Wayne's Github Page

A place to learn about statistics

Calling Built-in Functions in Python

Similar to calculators with basic transformations, Python has a suite of functions to help you work with data.

But unlike calculator functions that take in a single number (e.g. abs(-1)), there can be multiple inputs and inputs can be lists or other more complicated objects.

Functions with multiple arguments

Sometimes it’s useful to sort the data according to a feature before examining the data so you can focus on the outliers. sorted() is such a function that can help:

demo = [10, 9, 9, 1, 5, 8, 6, 7, 7, 10]
asc_demo = sorted(demo)
print(asc_demo)

dsc_demo = sorted(demo, reverse=True)
print(dsc_demo)

print(demo)

This example shows:

Passing arguments by position vs keywords

Continusing the example above, the first input demo was passed in as the first input which is considered a positional argument. The second input True was passed as a keyword argument because we referenced the keyword reverse.

Notice that keyword arguments cannot be used before position arguments since the intent is unclear: do you expect the keyword argument to count as one of the positions or not?

sorted(reverse=True, demo)
  File "<ipython-input-18-9383389be95f>", line 1
    sorted(reverse=True, demo)
                         ^
SyntaxError: positional argument follows keyword argument

How did we know what the keywords were called?

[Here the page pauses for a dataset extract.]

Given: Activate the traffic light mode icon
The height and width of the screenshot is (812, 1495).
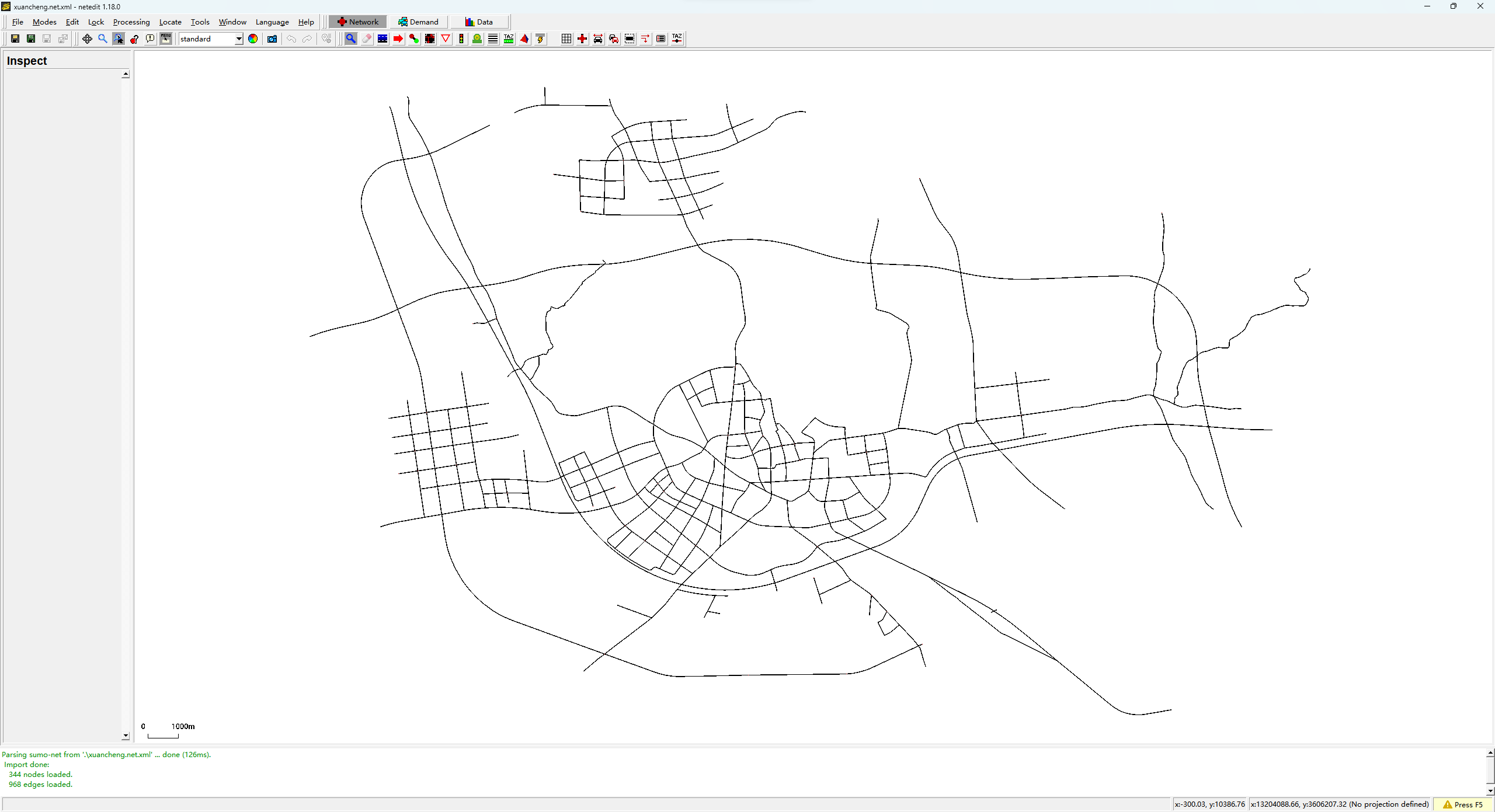Looking at the screenshot, I should pyautogui.click(x=461, y=39).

Look up the documentation

help(sorted)

# or in iPython
?sorted

Writing your own function

Imagine that we would like to standardize text data by lowercasing the words then split the text up by spaces.

def standardize_text(text):
    return text.lower().split()

You should always test the function with various types of input to see what could go wrong. It is good to have cases that will for sure fail!

standardize_text('hello world!')
standardize_text('#2022HereWeComeAgain')
standardize_text('George Washington')
standardize_text('STOP')
standardize_text('')
standardize_text(['i said x', 'you said y'])

Setting defaults in functions

You can give your function default values for its parameters by assigning the parameter during its definition. For example, if we wanted a log function that defaulted to base=10 instead of base=e:

from math import log


def my_log(x, base=10):
    return log(x, base)    


my_log(100)
my_log(100, 100)

In-place functions

Python has a few in-place functions/methods that modify the object directly and usually returns nothing (this is a coding pattern in Python, not a result of in-place algorithms). Here’s an example of a common mistake

demo = [1, -1, 0]
sorted_demo = demo.sort()

print(demo)         # prints [-1, 0, 1]
print(sorted_demo)  # prints None

list.sort() sorts the list demo directly so demo is modified. The method, however, does not return anything so sorted_demo will be assigned None. The common mistake is to assume all functions will return an object and see code crash because sorted_demo is None instead of a list.

In-place operations are attractive because they do not require doubling the memory when working with data. If demo and sorted_demo both existed, then you now have two copies of the data (different order). If these lists were much larger, this will quickly become a problem.

There unfortunately is no standard around naming for in-place functions and you need to read the documentation. The popular package pandas often has options to do in-place operations although its default is to return a new copy of data.